* _DOCUMENT TEXT_
The PEEL™22CV10A architecture is illustrated in the block diagram of Figure 2. Twelve dedicated inputs and 10 I/Os provide up to 22 inputs and 10 outputs for creation of logic functions. At the core of the device is a programmable elec- trically-erasable AND array which drives a fixed OR array. With this structure, the PEEL™22CV10A can implement up to 10 sum-of-products logic expressions.
Associated with each of the 10 OR functions is an I/O macrocell which can be independently programmed to one of 4 different configurations. The programmable macrocells allow each I/O to create sequential or combinatorial logic functions with either active-high or active-low polarity.
The programmable AND array of the PEEL™22CV10A (shown in Figure 3) is formed by input lines intersecting product terms. The input lines and product terms are used as follows:
44 Input Lines:
24 input lines carry the true and complement of the signals applied to the 12 input pins
20 additional lines carry the true and complement values of feedback or input signals from
the 10 I/Os
132 product terms:
120 product terms (arranged in 2 groups of 8, 10, 12, 14 and 16) used to form logical sums 10 output enable terms (one for each I/O)
1 global synchronous present term
1 global asynchronous clear term
At each input-line/product-term intersection there is an EEPROM memory cell which determines whether or not there is a logical connection at that intersection. Each product term is essentially a 44-input AND gate. A product term which is connected to both the true and complement of an input signal will always be FALSE, and thus will not affect the OR function that it drives. When all the connections on a product term are opened, a “don’t care” state exists and that term will always be TRUE. When programming the PEEL™22CV10A, the device programmer first performs a bulk erase to remove the previous pattern. The erase cycle opens every logical connection in the array. The device is then configured to perform the user-defined function by
programming selected connections in the AND array. (Note that PEEL™ device programmers automatically program the connections on unused product terms so that they will have no effect on the output function.)

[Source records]
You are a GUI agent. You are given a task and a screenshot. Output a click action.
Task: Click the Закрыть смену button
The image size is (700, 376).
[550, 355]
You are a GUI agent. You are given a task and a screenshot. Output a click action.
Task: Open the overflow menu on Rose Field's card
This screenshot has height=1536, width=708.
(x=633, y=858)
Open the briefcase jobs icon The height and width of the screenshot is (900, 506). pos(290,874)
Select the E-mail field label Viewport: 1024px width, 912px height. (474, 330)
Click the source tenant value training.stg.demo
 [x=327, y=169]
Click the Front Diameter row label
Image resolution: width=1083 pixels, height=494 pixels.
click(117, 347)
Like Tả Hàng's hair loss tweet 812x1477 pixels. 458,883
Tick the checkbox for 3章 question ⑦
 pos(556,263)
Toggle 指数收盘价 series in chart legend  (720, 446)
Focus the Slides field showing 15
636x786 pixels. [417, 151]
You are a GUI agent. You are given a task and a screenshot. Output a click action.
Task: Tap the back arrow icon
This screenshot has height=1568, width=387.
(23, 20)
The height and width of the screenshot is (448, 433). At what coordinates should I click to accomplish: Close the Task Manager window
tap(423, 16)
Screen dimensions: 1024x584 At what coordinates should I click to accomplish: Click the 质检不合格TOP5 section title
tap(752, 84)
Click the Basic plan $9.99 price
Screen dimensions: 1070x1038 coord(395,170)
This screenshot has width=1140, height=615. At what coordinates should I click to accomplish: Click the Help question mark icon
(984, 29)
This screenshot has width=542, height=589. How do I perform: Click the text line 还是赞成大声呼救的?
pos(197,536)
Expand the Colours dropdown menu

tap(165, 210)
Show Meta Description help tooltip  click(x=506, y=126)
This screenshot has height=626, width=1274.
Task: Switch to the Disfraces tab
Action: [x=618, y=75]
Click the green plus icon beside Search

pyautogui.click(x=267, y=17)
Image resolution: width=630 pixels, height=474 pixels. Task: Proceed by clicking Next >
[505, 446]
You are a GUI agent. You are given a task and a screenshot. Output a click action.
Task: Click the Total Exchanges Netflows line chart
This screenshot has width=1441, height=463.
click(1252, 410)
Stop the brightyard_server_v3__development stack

* _EXERCISE PROMPT_
Please copy the entire description of the PEEL™22CV10A architecture word for word.

* _WRITTEN RESPONSE_
The PEEL™22CV10A architecture is illustrated in the block diagram of Figure 2. Twelve dedicated inputs and 10 I/Os provide up to 22 inputs and 10 outputs for creation of logic functions. At the core of the device is a programmable elec- trically-erasable AND array which drives a fixed OR array. With this structure, the PEEL™22CV10A can implement up to 10 sum-of-products logic expressions.
Associated with each of the 10 OR functions is an I/O macrocell which can be independently programmed to one of 4 different configurations. The programmable macrocells allow each I/O to create sequential or combinatorial logic functions with either active-high or active-low polarity.
The programmable AND array of the PEEL™22CV10A (shown in Figure 3) is formed by input lines intersecting product terms. The input lines and product terms are used as follows:
44 Input Lines:
24 input lines carry the true and complement of the signals applied to the 12 input pins
20 additional lines carry the true and complement values of feedback or input signals from
the 10 I/Os
132 product terms:
120 product terms (arranged in 2 groups of 8, 10, 12, 14 and 16) used to form logical sums 10 output enable terms (one for each I/O)
1 global synchronous present term
1 global asynchronous clear term
At each input-line/product-term intersection there is an EEPROM memory cell which determines whether or not there is a logical connection at that intersection. Each product term is essentially a 44-input AND gate. A product term which is connected to both the true and complement of an input signal will always be FALSE, and thus will not affect the OR function that it drives. When all the connections on a product term are opened, a “don’t care” state exists and that term will always be TRUE. When programming the PEEL™22CV10A, the device programmer first performs a bulk erase to remove the previous pattern. The erase cycle opens every logical connection in the array. The device is then configured to perform the user-defined function by
programming selected connections in the AND array. (Note that PEEL™ device programmers automatically program the connections on unused product terms so that they will have no effect on the output function.)